Publié il y a 4 mois - Mise à jour le 01.07.2024 - François Desmeures - 5 min  - vu 1034 fois

4E CIRCONSCRIPTION Les maires des communes cévenoles moyennes face à la vague RN

Pierre Meurin est arrivé en tête de la 4e circonscription, avec 48,69% des suffrages

- Stéphanie Marin

Il n'aura manqué que 845 voix au RN Pierre Meurin pour être réélu dès le premier tour. Avec une participation bien supérieure à 2022, le député sortant passe de 13 648 voix à 31 366 hier. Son adversaire direct, Arnaud Bord, gagne lui aussi des votes, passant de 11 870 à 17 639. Mais en pourcentage, l'évolution est sans appel : Pierre Meurin obtient 48,69% des suffrages exprimés, cette fois-ci, contre 30,56% au premier tour de 2022. Avec des scores qui avoisinent ou dépassent les 50% dans des communes dont le maire est de gauche ou a appelé à faire barrage à l'extrême droite. Ce lundi tous sont un peu groggy et, pour certains, s'interrogent sur le sens donné à leur action. 

Jean-Michel Perret, maire de Saint-Hilaire-de-Brethmas • S. V.

Lui est assez remonté, préférant même délivrer "une réaction de citoyen plutôt que de maire". Mais la fonction n'est jamais bien loin pour Jean-Michel Perret, premier magistrat de Saint-Hilaire-de-Brethmas, classé dans une gauche modérée. "Je suis dépité. Mon premier réflexe a été de me dire : "qu'est-ce que je me fais ch... à avoir des nuits de cinq heures pour qu'au final, les gens votent à l'extrême droite ?", lâche-t-il. Dans sa commune, le député sortant d'extrême droite obtient une "majorité absolue", avec 53,09% des suffrages exprimés, soit un bond de 543 voix, en 2022, à 1 418 ce 30 juin. 

"Je ne confonds pas tout, les électeurs votent pour une étiquette aux législatives, pense Jean-Michel Perret, en comparaison avec les élections municipales. Comme sur la 5e circonscription, où un parachuté de la dernière minute arrive devant." Sur la messagerie qu'il partage avec ses collègues élus de Saint-Hilaire, le maire regrette aussi une gauche qui n'a pas su expliquer une complexité, "que de voter depuis des décennies pour les candidats qui leur promettent moins de charges et moins d'impôts a une répercussion directe sur leur protection sociale et leurs services publics"

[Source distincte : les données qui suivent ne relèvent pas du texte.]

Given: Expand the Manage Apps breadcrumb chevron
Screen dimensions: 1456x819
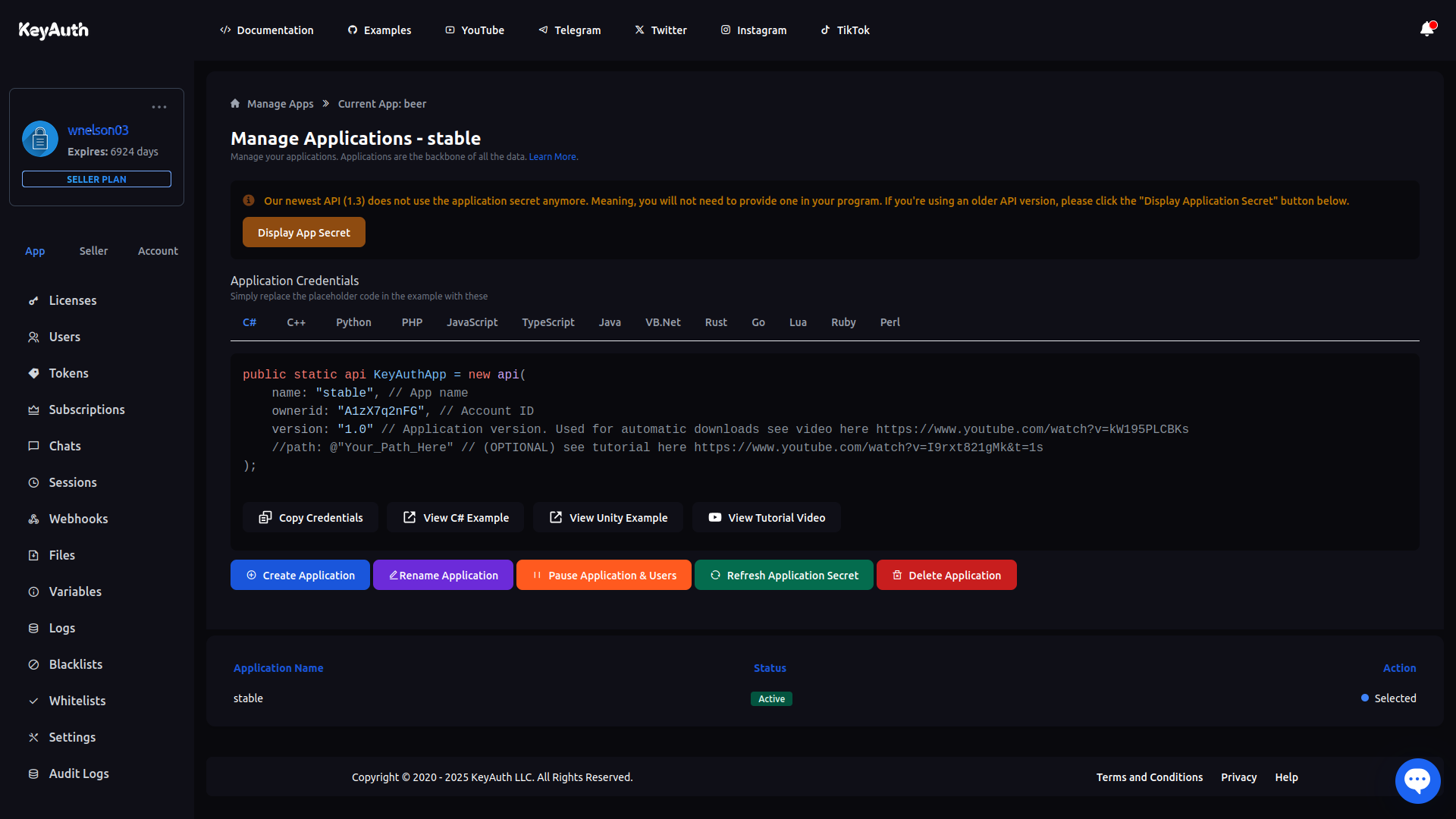Looking at the screenshot, I should 325,103.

"Ces résultats, ça ne donne pas la pêche pour se remobiliser comme élu de terrain"

Serge Bord, maire de Saint-Julien-les-Rosiers

"Je suis, par moments, découragé, entame Serge Bord, maire de Saint-Julien-les-Rosiers. J'espérais que la mobilisation supplémentaire pourrait aller aux deux-tiers au Nouveau front populaire, mais en fait, les blocs se sont partagés un tiers chacun. Les pourcentages sont quasiment les mêmes qu'aux élections européennes." En tant que maire, il souhaitait peser sur ce deuxième tour, avec "une intervention écrite" à l'intention de ses administrés. "Mais désormais, je ne sais pas... Les mots paraissent inutiles. On ne se rappelle même pas de l'histoire, qu'il y a près de 100 ans, le nazisme prenait le pouvoir. Aujourd'hui, on est d'accord pour "les essayer" comme ils disent. Je suis très troublé."

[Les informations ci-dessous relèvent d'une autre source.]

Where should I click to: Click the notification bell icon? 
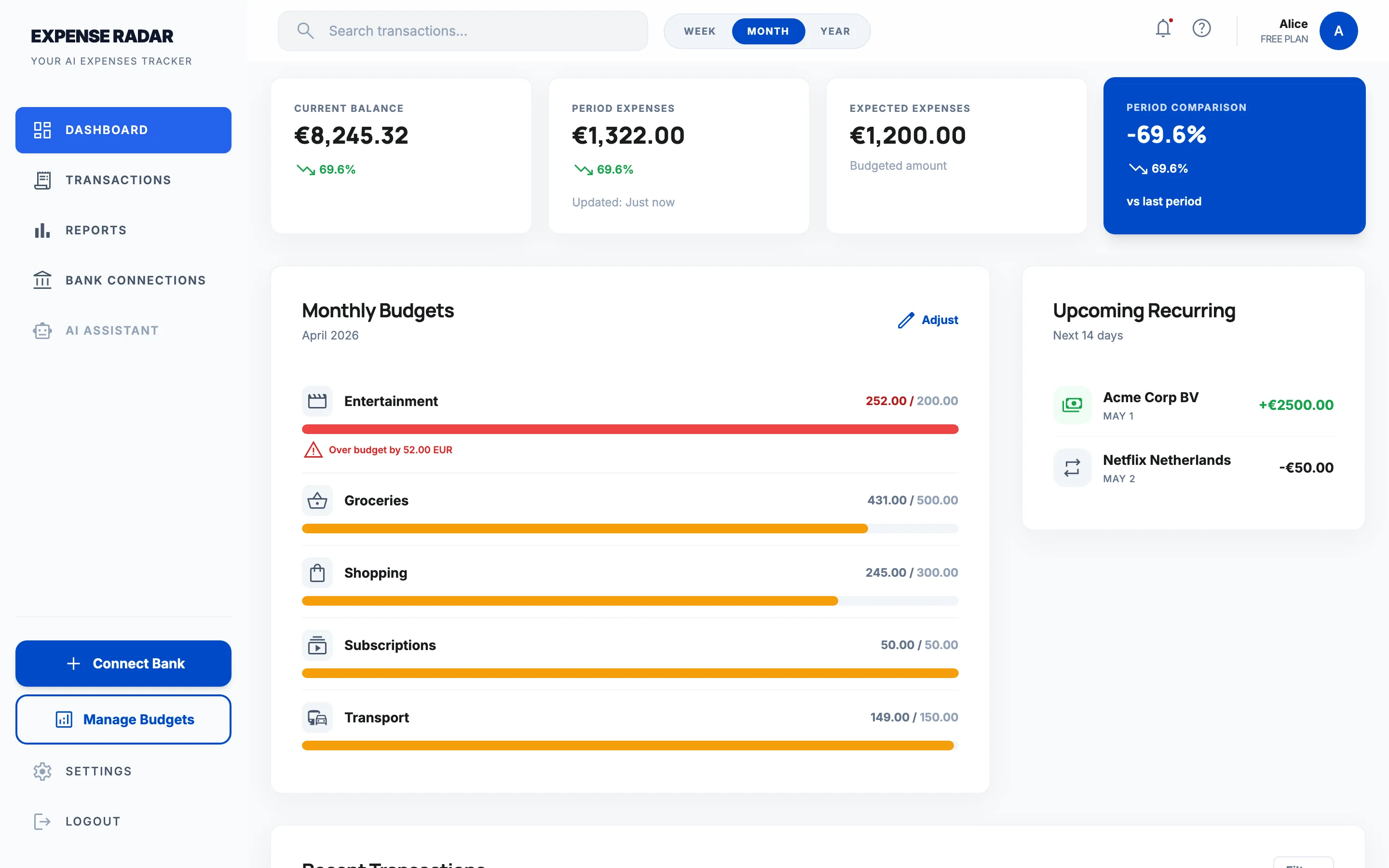tap(1162, 28)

Serge Bord, lors de la présidentielle 2022 • DR

Alors, peu lui fait que certains électeurs "me rassurent pour les municipales". Serge Bord ne s'y projette pas. "Ces résultats, ça ne donne pas la pêche pour se remobiliser comme élu de terrain. On a besoin de digérer, de prendre du recul, poursuit Serge Bord. On est dans une société de plus en plus cultivée, avec de plus en plus de monde qui a le bac, et il y a de plus en plus d'obscurantisme. À 74 ans, je ne comprends plus les Français et l'orientation qu'ils veulent donner à la France." 

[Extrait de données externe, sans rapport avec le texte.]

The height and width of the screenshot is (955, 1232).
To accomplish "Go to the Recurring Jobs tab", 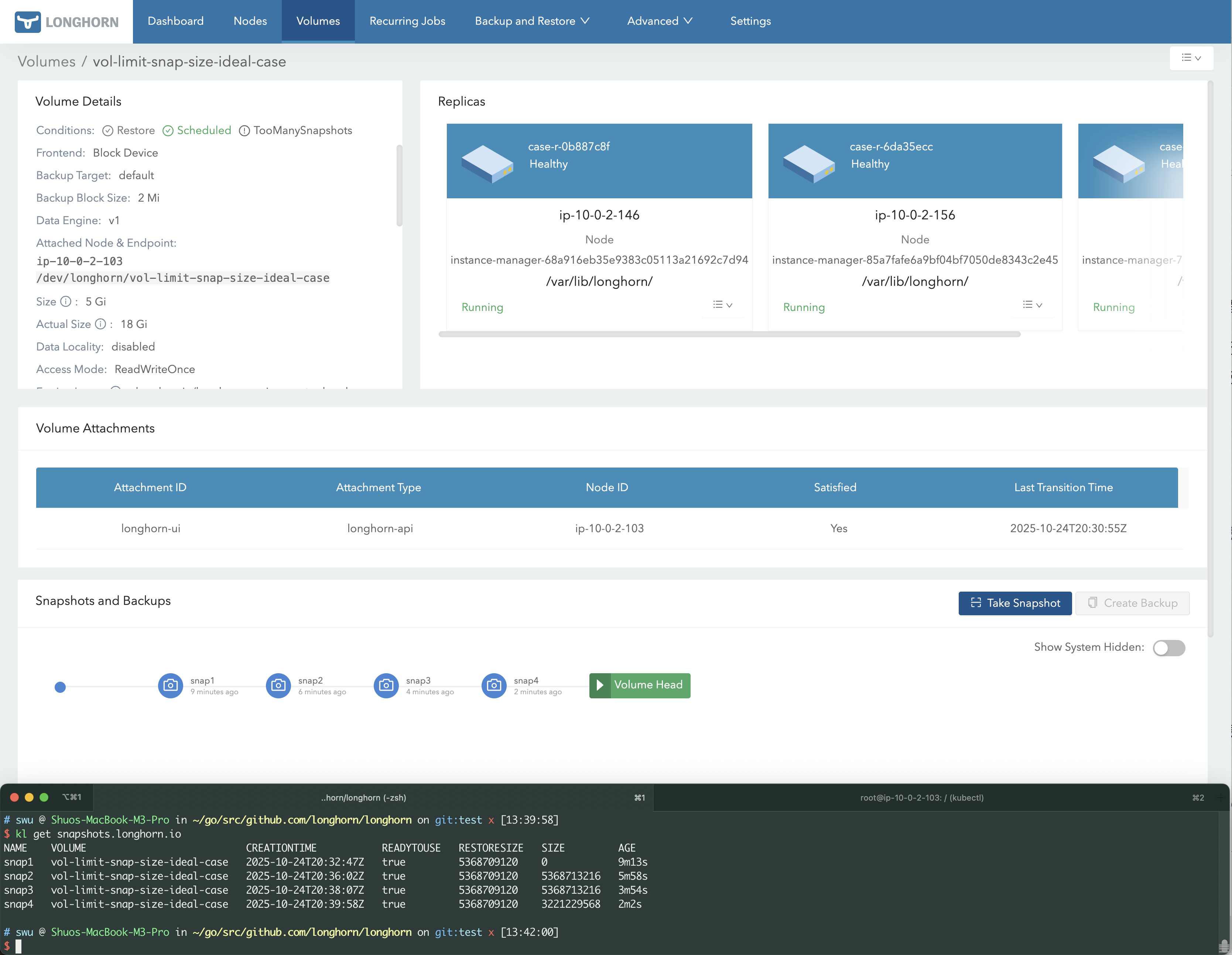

À Salindres, Pierre Meurin grimpe jusqu'à 58,58% dès le premier tour, contre 40,13% en 2022. Dans la municipalité, marquée à gauche, siège en troisième adjoint Jean-Luc Gibelin, vice-président de la Région Occitanie en charge des transports. "C'est une situation préoccupante, qui ne correspond pas à mon engagement municipal ni personnel", avoue l'élu communiste, qui essaie de se rassurer en constatant une hause "intéressante" du candidat Nouveau front populaire. Arnaud Bord a en effet gagné 121 voix dans la commune, par rappport à 2022, quand Pierre Meurin en a ajouté... 565.  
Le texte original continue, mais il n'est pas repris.